___ Source

3. The control flowchart

The NAOMI WFS camera system has two CCD headers with two SDSU CCD controllers and two VME I/F cards. They are called master and slave. Each SDSU VME I/F board sits at its own address. The central control system is called Electra ( built in Durham ). The image data is fed from the CCD cameras directly to the ELECTRA system, by-passing the VME bus in the WFS VME control System. The ELECTRA system then performs the image centroiding calculations. Commands are issued from host ( ELECTRA), through Epics/vxWork to call a function from sdsuLib, which communicates with VME I/F board through VMEbus, using a SDSU-defined protocol ( header [source board, destination board , No of words], command and No of arguments if any). The DSP on the VME I/F board checks the in-coming command, it then either goes to a particular subroutine to execute the command, or pass the command to the Timing board (inside controller), which also checks the command and either goes to a particular subroutine to execute the command. When a command is completed, each board (destination board) usually sends a reply back to its source board. The control flowchart is shown in Figure 1.

______

-- Stated goal 1 --
According to the NAOMI passage, where was the Electra control system built?
The entries that come next are unrelated to the NAOMI passage.

___ Records for the exercise

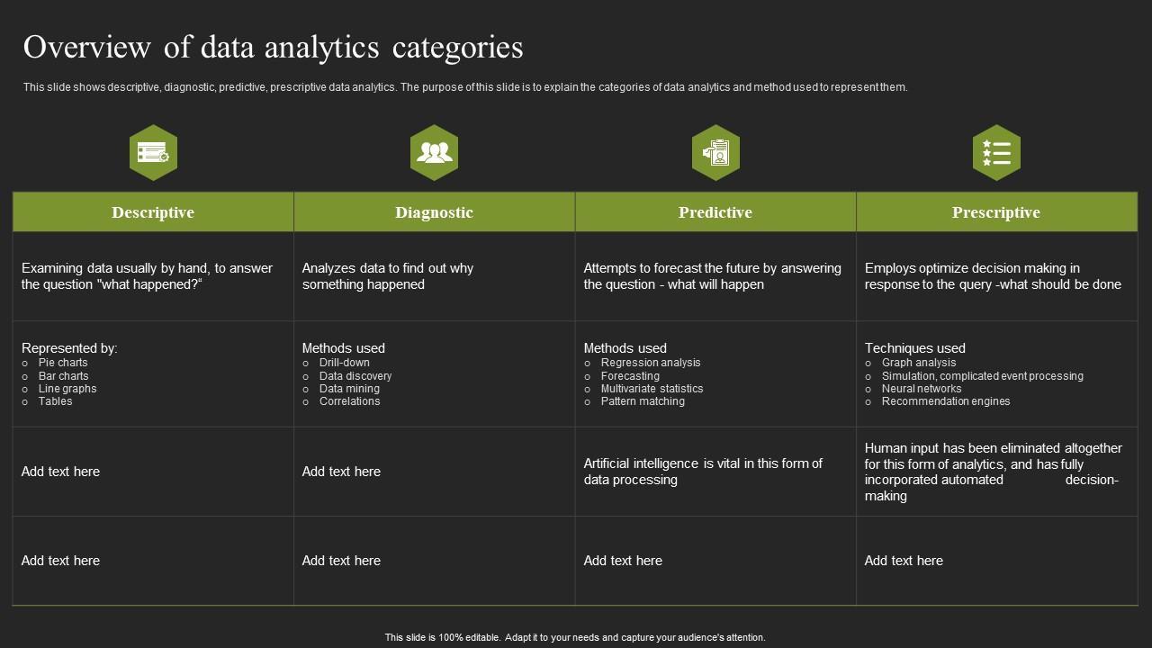Click the "Analyzes data to find out why" cell
This screenshot has height=648, width=1152.
(x=388, y=276)
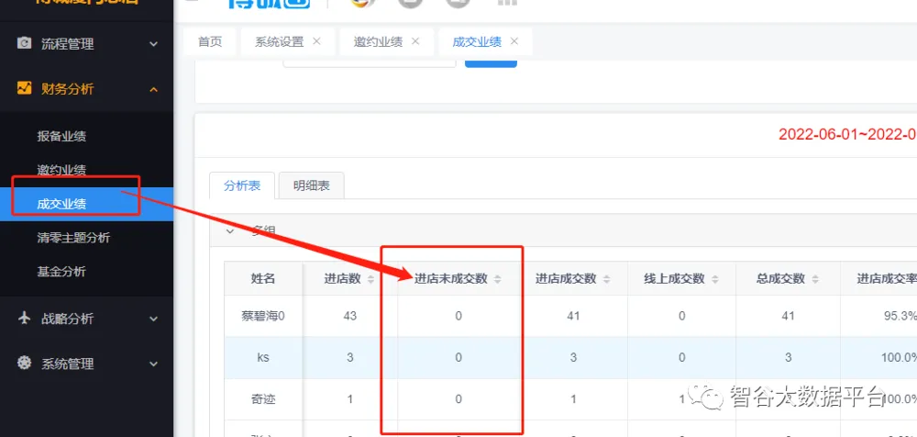Screen dimensions: 917x437
Task: Open 报备业绩 in the sidebar
Action: point(61,136)
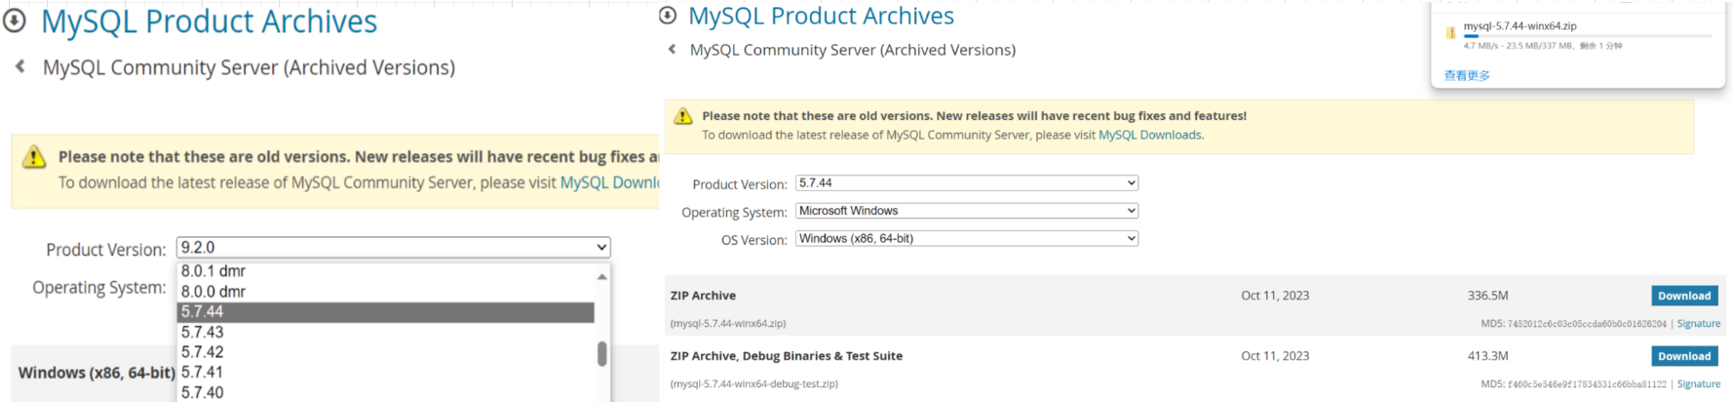Click the back chevron in right panel
The width and height of the screenshot is (1733, 402).
click(x=672, y=49)
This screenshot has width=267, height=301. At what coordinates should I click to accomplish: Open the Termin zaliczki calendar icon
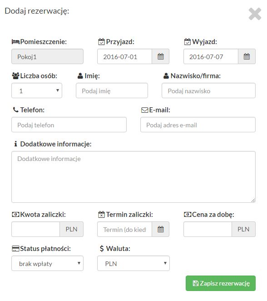tap(160, 229)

______

-- Stated goal 2 --
Pull out each line of the entries that contains the word "screenshot".

-- Problem solution 1 --
Durham

-- Problem solution 2 --
This screenshot has height=648, width=1152.
The width and height of the screenshot is (1733, 402).
This screenshot has width=267, height=301. At what coordinates should I click to accomplish: Open the Termin zaliczki calendar icon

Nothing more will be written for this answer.